Перед тем как вы погрузитесь в изучение статьи, обратите внимание на тот факт что всё упомянутое в ней не является финансовой рекомендацией для принятие более взвешенного решения просьба провести свое собственное исследование.
Почему финансовые менеджеры не тратят время на разработку обоснованного набора инвестиционных принципов — тема, которой занимаются бихевиористы. Их задача — проанализировать, почему мы делаем то, что делаем, независимо от того, рационально ли это. Например, возьмем тему распределения активов, возможно, это первый шаг, который должен сделать инвестор при выборе способа инвестирования. В статье, озаглавленной «Дорога к богатству: долгосрочные инвестиции в акции», написанной Джоном Спирсом, представлено сравнение долгосрочной доходности акций и облигаций. С 1871 по 1992 год акции опережали облигации в 80% скользящих 10-летних периодов. В скользящие 30-летние периоды, приблизительное время, которое человек откладывает на пенсию, акции выигрывают у облигаций в 100% случаев. Доходность акций до налогообложения еще больше опережает инфляцию в каждом из измеренных 20-летних периодов. Облигации и векселя, с другой стороны, опережают инфляцию только в 31% и 59% случаев соответственно.
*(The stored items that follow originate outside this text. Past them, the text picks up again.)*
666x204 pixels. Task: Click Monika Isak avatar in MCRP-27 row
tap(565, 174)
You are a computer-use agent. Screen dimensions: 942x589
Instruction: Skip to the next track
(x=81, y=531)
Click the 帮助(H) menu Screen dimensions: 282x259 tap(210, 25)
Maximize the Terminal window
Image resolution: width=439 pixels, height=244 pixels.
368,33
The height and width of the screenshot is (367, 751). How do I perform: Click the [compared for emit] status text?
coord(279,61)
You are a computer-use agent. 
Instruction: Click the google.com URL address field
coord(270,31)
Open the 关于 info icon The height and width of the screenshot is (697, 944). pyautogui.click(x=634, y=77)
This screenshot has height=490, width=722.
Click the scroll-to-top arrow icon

В рабочем документе Национального бюро исследований «Принятие финансовых решений на рынках и фирмах: поведенческая перспектива» авторы Вернер Де Бондт и Ричард Талер обнаружили, что реальная норма доходности акций с 1926 по начало 1990-х годов составляла 7%, в то время как доходность облигаций составляла 1%. Эта премия за доходность акций, по их оценке, более чем компенсирует риск, связанный с акциями, и может быть объяснена только в том случае, если инвесторы чрезвычайно не склонны к риску.
В ходе опроса специалистов по финансовому планированию, проведенного несколько лет назад, половине специалистов по планированию был задан вопрос о том, каким должно быть распределение между акциями и облигациями для пары с инвестиционными активами в размере 5 миллионов долларов, которым для жизни требуется 60 000 долларов в год. Другой половине было предложено распределить активы для супружеской пары с инвестиционными активами в размере 20 миллионов долларов, которым для жизни требовалось 120 000 долларов в год. В первом случае уровень расходов супружеской пары составлял скромные 1,2% в год, что является весьма консервативным показателем, если учесть, что уровень расходов большинства университетских фондов составляет примерно 5% в год. У второй пары был смехотворно низкий уровень расходов — 0,6% в год. В обоих случаях их терпимость к риску, основанная на их текущих потребностях в расходах, была очень высокой. Специалисты по финансовому планированию рекомендовали в обоих случаях распределять активы в виде одной трети облигаций и двух третей акций.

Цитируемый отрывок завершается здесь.